- Born: Javiera Consuelo Suárez Balbontín 29 December 1982 Santiago, Chile
- Died: 12 June 2019 (aged 36) Santiago, Chile
- Occupation: Journalist
- Spouse: Cristián Arriagada ​(m. 2015)​

= Javiera Suárez =

Chilean journalist (1982–2019)

Javiera Consuelo Suárez Balbontín (29 December 1982 – 12 June 2019) was a Chilean journalist, known mainly for her participation in the program Así Somos on La Red and for having been a presenter of the program No eres tú, soy yo on Zona Latina.

==Television career==
In 2008, Suárez debuted as a journalist on the morning program Juntos on Canal 13 and a few months later she was hired as a panelist for SQP on Chilevisión. In 2010, she came to the morning program Pollo en conserva, together with Daniela Cerda, as a commentator. In 2011, she joined the program Así Somos and was the presenter of La culpa no es del chancho, a Chilean adaptation of The Soup, which was broadcast by UCV Televisión, which was canceled a few days after its premiere. In 2011, together with Juan Andrés Salfate, she presented the program El rincón de Salfate on FM Tiempo. Between October 2012 and June 2014, she was a panelist for the show Secreto a voces on Mega and also conducted a game show on the same channel. In September 2014, she signed as the face of Zona Latina.

==Personal life and death==
Suárez studied at Santiago College and at Finis Terrae University, where she graduated as a journalist. In 2009, she underwent surgery to remove a cancerous mole.

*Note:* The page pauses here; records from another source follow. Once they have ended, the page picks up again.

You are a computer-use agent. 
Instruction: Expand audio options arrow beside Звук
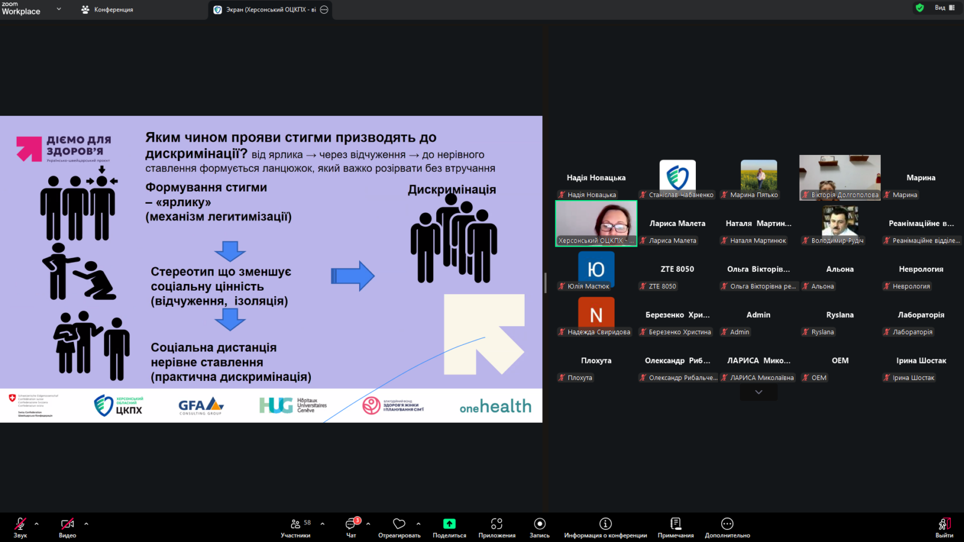(37, 524)
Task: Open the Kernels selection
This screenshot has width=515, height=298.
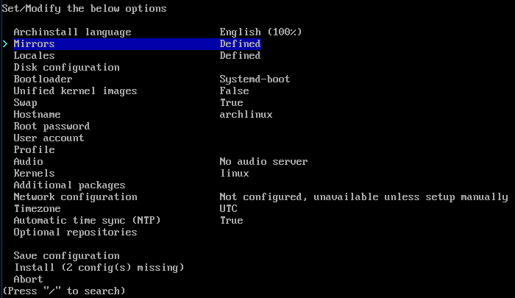Action: [x=34, y=174]
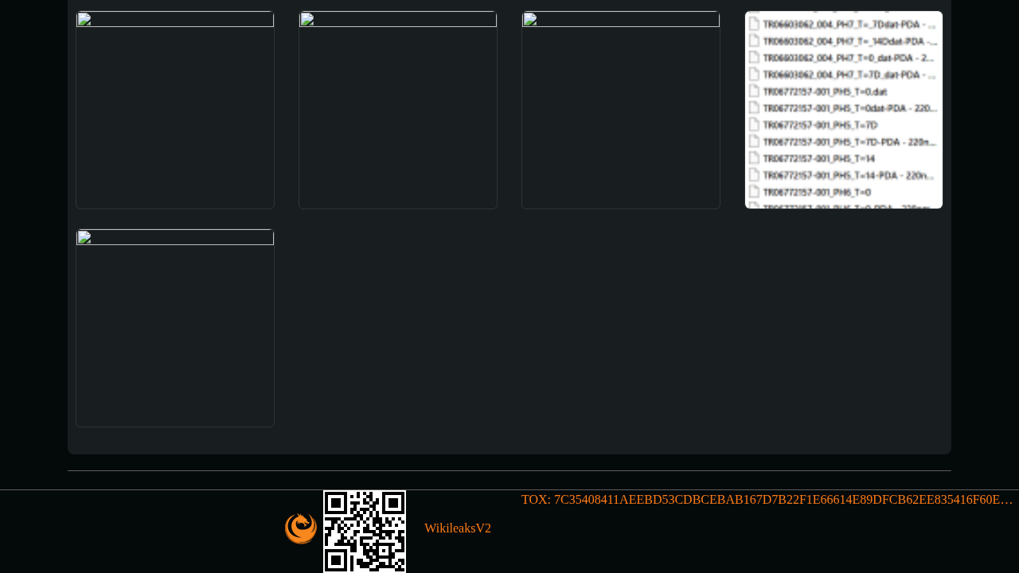Select the TR06772157-001_PH5_T=0dat-PDA entry
Screen dimensions: 1019x573
tap(850, 108)
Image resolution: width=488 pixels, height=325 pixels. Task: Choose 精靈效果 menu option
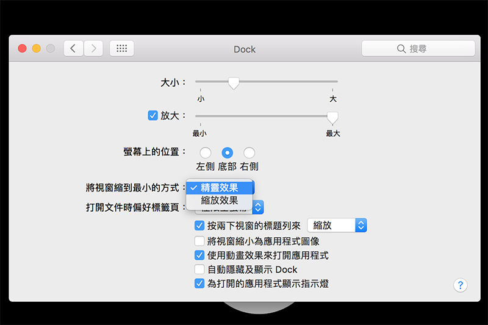[x=220, y=188]
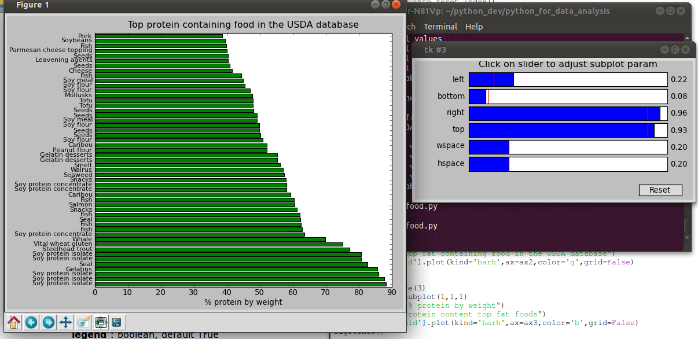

In October 2015, Suárez married plastic surgeon Cristián Arriagada. In May 2016, she was diagnosed with Stage IV melanoma, which subsequently spread to her liver, bones, lung, and right breast while she was seven weeks pregnant. To facilitate her cancer treatment, the option of abortion was offered to her, to which she refused. Her son Pedro Milagros was born completely healthy, breaking a paradigm of cancer medicine regarding pregnancy in patients diagnosed with melanoma. On 10 June 2019, she was admitted to the Clínica Alemana de Santiago, after her health condition worsened. After a long battle with cancer, Suárez died on 12 June, at the age of 36. She is buried in the Parque del Recuerdo de Américo Vespucio cemetery in Huechuraba.